Quick Start

This guide demonstrates how to train an RL agent to discover alphas using the scripts/rl.py entry point.

Running the RL Experiment

The primary script is scripts/rl.py. It initializes the environment, the alpha pool, and the PPO agent.

python -m scripts.rl \
    --instruments "csi300" \
    --pool_capacity 10 \
    --steps 100000 \
    --seed 42

Command Line Arguments

--instruments: The stock universe to use (e.g., csi300, csi500). This corresponds to the instrument files generated in your Qlib data folder.
--pool_capacity: The maximum number of alphas the agent calculates at once.
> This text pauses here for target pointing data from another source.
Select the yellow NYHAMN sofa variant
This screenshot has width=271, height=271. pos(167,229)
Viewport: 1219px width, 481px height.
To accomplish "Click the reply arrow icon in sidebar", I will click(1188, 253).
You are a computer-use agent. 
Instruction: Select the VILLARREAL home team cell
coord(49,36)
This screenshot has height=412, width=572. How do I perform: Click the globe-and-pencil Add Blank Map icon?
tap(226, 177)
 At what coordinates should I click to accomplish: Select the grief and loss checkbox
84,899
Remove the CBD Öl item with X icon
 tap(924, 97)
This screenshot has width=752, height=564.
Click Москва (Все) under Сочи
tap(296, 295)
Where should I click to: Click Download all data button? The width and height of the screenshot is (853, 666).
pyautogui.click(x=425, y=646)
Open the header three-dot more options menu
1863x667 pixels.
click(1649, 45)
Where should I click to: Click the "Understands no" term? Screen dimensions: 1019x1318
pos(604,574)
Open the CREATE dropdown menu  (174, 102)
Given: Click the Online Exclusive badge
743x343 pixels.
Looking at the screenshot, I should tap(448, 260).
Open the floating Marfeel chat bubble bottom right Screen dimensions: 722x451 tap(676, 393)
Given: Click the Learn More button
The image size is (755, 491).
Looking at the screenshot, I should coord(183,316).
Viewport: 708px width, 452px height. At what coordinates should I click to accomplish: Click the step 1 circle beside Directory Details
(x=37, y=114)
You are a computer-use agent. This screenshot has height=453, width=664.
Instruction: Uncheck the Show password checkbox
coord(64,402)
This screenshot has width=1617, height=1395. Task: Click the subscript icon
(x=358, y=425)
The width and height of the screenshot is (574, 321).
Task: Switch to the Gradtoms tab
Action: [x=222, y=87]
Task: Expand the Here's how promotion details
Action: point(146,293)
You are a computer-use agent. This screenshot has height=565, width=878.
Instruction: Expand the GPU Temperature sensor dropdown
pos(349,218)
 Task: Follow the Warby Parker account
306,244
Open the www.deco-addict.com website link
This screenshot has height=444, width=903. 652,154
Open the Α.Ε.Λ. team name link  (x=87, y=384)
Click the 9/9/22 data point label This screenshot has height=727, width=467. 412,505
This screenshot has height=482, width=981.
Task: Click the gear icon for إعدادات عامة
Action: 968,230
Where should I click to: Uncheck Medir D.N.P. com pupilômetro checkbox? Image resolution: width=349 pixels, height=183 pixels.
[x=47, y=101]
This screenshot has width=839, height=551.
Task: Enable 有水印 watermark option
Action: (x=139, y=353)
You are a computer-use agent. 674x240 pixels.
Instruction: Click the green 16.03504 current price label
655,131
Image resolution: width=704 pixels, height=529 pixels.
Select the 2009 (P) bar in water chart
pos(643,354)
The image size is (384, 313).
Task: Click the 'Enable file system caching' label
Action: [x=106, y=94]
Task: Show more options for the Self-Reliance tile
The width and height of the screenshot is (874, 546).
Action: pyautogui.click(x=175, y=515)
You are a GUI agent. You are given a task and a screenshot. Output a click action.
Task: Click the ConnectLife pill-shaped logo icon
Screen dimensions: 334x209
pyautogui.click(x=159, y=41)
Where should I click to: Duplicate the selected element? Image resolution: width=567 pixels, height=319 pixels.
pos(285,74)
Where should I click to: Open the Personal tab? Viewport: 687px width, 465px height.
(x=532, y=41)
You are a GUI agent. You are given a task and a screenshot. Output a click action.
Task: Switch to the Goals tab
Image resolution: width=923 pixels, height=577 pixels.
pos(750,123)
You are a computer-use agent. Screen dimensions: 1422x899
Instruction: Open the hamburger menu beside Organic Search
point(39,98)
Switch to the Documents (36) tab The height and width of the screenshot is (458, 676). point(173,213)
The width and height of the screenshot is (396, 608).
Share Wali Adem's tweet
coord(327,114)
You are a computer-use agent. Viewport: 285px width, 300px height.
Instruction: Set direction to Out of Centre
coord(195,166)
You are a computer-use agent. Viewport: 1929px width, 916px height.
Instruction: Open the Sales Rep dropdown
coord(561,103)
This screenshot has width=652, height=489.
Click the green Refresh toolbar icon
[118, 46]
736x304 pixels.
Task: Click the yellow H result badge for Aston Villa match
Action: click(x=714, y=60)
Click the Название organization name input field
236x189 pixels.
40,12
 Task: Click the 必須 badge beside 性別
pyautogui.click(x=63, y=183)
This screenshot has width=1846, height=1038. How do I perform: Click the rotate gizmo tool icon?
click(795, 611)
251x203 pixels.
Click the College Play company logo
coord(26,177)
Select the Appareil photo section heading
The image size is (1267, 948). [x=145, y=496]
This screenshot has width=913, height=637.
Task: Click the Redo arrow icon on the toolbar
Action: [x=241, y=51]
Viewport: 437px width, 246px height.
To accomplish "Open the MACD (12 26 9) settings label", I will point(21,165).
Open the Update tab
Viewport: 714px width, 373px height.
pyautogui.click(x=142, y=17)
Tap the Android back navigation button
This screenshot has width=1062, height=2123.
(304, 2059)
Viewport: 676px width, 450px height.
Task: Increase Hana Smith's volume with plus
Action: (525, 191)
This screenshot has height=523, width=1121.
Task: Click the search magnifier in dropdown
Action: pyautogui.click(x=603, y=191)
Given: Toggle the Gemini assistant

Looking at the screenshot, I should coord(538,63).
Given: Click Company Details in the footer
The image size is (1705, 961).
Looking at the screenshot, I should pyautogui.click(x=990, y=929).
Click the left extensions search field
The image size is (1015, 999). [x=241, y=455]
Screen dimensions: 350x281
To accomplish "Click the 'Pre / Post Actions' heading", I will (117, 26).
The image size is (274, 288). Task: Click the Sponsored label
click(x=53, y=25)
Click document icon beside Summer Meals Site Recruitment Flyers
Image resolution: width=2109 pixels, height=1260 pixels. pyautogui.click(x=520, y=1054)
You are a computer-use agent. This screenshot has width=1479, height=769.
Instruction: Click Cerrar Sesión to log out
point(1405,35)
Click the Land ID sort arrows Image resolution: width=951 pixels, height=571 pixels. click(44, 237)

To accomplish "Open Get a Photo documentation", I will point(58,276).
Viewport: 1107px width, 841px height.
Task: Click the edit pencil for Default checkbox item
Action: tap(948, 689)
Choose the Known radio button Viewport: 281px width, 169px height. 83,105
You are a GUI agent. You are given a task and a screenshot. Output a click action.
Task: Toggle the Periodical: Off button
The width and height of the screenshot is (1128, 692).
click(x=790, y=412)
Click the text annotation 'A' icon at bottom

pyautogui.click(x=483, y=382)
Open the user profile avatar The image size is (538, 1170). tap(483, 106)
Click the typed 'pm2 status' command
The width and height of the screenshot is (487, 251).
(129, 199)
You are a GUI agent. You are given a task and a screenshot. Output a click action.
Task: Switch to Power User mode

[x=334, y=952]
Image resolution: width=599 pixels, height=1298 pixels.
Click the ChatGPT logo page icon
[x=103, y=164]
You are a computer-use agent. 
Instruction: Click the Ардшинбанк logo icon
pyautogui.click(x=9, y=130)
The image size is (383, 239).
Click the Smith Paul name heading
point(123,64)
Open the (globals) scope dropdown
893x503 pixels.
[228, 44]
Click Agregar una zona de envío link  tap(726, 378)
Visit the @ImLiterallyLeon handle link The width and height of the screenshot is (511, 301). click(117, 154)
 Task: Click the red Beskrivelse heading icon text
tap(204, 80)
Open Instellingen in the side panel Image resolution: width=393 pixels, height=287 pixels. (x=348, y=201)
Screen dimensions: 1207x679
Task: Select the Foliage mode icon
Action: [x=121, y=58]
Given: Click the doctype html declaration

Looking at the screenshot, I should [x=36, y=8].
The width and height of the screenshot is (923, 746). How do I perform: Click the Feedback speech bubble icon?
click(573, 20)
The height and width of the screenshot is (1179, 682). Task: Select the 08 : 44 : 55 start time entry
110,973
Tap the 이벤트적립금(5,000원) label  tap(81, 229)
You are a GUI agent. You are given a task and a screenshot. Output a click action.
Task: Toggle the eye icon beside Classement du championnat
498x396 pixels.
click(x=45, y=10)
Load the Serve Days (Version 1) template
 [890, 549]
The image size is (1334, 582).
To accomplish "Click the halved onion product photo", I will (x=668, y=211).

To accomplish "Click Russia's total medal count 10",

A size of 10-20 is typical.
--steps: The total number of interaction steps for the PPO agent. 100k-200k is usually sufficient for convergence on smaller pools.
--seed: Random seed for reproducibility.
--use_llm: (Optional) If set to True, enables the hybrid AlphaGPT mode (requires OpenAI API key).

Understanding the Output

Results are saved in the out/results/ directory, organized by experiment parameters and timestamp.

Inside an experiment folder (e.g., out/results/csi300_10_42_2023...), you will find:

*_steps_pool.json: This is the most important file. It contains the final portfolio of alphas.

{
    "exprs": [
        "Div(Close, Open)",
        "Mean(Volume, 10)"
    ],
    "weights": [
        0.5,
        -0.2
    ]
}

model.zip: The saved Stable Baselines3 PPO model checkpoint.

Running Baselines

To compare RL against Genetic Programming (GP), you can run the provided GP script:

python gp.py

This script uses gplearn to evolve alphas. It is configured in gp.py to use the same StockData and QLibStockDataCalculator as the RL method, ensuring a fair comparison of the generation strategy.

Visualizing Training

AlphaGen logs metrics to TensorBoard. To view training progress (IC improvement, reward curves):

tensorboard --logdir ./out/tensorboard

Look for metrics like:

pool/best_ic_ret: The Information Coefficient of the current alpha pool on the training set.
test/ic_mean: The IC on the hold-out test set.